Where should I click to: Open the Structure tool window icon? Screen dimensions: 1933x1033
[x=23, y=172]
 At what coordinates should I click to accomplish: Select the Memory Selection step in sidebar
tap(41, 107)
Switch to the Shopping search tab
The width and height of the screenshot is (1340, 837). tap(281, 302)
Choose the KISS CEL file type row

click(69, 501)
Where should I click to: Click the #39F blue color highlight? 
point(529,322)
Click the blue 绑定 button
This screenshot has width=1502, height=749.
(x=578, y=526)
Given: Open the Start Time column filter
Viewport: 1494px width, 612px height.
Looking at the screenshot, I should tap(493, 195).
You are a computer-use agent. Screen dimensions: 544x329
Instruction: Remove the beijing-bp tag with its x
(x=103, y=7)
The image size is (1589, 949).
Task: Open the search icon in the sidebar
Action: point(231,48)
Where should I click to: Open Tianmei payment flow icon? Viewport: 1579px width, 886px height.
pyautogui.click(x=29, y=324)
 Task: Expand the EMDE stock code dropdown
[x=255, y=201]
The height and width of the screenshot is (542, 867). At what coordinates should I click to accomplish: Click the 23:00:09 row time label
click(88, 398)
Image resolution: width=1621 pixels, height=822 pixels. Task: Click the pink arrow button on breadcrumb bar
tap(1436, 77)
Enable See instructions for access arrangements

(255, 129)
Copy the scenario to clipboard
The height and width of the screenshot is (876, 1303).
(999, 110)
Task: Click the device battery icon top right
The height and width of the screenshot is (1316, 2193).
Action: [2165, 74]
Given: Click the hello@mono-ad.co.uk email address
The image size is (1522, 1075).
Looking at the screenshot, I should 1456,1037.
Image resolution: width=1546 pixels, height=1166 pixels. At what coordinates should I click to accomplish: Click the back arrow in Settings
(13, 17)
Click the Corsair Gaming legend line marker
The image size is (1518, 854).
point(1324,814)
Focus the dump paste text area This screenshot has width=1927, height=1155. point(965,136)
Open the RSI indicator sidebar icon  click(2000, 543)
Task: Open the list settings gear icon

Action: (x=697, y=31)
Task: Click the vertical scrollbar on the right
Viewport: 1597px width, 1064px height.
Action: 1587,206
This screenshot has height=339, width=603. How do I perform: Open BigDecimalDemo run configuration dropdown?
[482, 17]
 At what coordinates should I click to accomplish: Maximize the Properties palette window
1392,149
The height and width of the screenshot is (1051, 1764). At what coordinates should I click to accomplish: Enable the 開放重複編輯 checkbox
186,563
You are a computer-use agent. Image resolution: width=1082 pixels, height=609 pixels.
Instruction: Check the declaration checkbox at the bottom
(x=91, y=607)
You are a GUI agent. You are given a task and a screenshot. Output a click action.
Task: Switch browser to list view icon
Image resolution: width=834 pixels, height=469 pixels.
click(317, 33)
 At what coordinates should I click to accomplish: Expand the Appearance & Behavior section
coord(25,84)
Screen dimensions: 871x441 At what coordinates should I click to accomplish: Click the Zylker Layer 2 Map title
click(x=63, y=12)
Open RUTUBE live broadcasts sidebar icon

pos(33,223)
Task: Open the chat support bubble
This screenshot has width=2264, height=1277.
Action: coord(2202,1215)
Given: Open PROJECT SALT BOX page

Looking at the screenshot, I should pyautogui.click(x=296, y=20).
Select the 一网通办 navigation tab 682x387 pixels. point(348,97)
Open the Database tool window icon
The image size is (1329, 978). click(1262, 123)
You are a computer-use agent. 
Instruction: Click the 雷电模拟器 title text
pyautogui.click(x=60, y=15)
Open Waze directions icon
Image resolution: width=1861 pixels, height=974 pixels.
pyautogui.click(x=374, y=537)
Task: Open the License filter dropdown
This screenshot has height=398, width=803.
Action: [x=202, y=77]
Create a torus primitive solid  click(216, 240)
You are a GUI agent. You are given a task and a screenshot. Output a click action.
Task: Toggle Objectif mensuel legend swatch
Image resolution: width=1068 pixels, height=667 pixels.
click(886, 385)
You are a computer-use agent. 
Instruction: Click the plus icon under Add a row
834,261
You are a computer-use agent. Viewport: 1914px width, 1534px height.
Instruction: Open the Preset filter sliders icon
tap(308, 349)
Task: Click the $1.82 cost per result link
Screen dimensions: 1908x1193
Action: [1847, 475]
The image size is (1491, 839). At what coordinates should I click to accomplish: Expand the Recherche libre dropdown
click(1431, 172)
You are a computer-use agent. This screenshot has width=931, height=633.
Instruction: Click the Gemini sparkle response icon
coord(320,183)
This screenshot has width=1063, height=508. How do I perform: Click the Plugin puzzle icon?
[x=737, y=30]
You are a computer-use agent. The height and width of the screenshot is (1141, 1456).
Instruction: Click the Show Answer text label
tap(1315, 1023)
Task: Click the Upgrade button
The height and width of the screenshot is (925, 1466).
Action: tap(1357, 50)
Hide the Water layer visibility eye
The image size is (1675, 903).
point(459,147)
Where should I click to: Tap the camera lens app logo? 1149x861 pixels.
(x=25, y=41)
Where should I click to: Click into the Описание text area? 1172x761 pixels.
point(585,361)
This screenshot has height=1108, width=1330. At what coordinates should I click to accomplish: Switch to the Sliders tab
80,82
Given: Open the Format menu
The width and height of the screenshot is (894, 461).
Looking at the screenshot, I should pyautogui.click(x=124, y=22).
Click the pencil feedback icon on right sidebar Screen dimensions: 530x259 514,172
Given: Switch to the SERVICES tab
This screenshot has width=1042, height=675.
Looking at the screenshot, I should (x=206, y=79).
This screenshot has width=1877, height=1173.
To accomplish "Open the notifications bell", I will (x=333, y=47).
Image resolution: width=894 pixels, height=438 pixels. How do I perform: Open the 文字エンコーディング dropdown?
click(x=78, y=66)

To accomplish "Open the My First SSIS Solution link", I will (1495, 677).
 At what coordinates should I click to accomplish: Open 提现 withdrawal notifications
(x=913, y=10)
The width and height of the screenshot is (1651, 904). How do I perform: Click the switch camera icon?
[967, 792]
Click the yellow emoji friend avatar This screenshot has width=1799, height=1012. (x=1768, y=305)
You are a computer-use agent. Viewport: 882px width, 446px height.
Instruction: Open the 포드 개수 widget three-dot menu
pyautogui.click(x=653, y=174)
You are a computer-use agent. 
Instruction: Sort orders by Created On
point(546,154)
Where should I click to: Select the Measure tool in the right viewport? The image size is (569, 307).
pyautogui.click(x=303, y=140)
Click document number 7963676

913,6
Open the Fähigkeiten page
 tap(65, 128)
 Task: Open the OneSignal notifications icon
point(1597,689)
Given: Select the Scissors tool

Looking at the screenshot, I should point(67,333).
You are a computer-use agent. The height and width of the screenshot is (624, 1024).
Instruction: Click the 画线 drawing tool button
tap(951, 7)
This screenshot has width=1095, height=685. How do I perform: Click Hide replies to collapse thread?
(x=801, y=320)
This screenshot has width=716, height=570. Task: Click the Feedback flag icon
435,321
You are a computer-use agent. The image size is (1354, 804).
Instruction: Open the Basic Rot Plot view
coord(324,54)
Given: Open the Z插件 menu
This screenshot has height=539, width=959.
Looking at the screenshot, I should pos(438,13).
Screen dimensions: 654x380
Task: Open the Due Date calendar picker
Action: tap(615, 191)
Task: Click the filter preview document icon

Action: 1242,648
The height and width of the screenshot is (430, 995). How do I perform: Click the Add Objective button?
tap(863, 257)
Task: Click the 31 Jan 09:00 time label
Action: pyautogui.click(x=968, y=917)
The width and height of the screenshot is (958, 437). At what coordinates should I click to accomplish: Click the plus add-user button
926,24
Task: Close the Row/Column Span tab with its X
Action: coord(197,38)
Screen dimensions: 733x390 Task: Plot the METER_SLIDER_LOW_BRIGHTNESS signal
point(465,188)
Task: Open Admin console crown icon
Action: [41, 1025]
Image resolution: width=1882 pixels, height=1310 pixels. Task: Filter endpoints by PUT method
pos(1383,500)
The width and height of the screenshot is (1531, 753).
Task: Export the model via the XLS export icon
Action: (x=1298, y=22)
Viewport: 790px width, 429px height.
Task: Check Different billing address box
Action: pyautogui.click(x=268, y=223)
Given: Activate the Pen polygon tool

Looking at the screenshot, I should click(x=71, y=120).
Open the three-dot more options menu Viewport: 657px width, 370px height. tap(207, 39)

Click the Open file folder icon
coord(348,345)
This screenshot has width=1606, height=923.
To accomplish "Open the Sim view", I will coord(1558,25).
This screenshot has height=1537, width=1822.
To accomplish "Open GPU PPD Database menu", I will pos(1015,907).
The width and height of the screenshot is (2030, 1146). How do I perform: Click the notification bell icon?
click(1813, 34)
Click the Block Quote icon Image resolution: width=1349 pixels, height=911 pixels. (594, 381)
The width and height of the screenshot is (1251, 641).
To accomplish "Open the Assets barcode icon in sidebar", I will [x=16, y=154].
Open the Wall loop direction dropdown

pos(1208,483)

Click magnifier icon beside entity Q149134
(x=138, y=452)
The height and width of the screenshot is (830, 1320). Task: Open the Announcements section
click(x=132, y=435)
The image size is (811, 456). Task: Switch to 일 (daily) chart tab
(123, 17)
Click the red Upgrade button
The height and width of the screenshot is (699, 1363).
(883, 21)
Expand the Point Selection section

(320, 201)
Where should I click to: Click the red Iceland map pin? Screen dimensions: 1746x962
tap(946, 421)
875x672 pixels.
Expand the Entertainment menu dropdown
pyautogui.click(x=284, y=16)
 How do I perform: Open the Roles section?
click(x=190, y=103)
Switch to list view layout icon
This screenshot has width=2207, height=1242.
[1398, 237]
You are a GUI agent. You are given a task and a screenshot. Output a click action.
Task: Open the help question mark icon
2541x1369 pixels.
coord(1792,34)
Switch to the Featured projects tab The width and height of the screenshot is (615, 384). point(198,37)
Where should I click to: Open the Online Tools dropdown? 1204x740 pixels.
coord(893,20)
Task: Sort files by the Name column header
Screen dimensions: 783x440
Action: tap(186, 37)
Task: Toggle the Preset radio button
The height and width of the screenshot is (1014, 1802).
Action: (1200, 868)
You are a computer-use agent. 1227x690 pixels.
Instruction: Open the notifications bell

───

Could you please copy the lines above exactly, beginning at the first and ending at the line that contains "You are a computer-use agent. Screen"?

Where should I click to: Open the Structure tool window icon? Screen dimensions: 1933x1033
[x=23, y=172]
 At what coordinates should I click to accomplish: Select the Memory Selection step in sidebar
tap(41, 107)
Switch to the Shopping search tab
The width and height of the screenshot is (1340, 837). tap(281, 302)
Choose the KISS CEL file type row

click(69, 501)
Where should I click to: Click the #39F blue color highlight? 
point(529,322)
Click the blue 绑定 button
This screenshot has width=1502, height=749.
(x=578, y=526)
Given: Open the Start Time column filter
Viewport: 1494px width, 612px height.
Looking at the screenshot, I should tap(493, 195).
You are a computer-use agent. Screen dimensions: 544x329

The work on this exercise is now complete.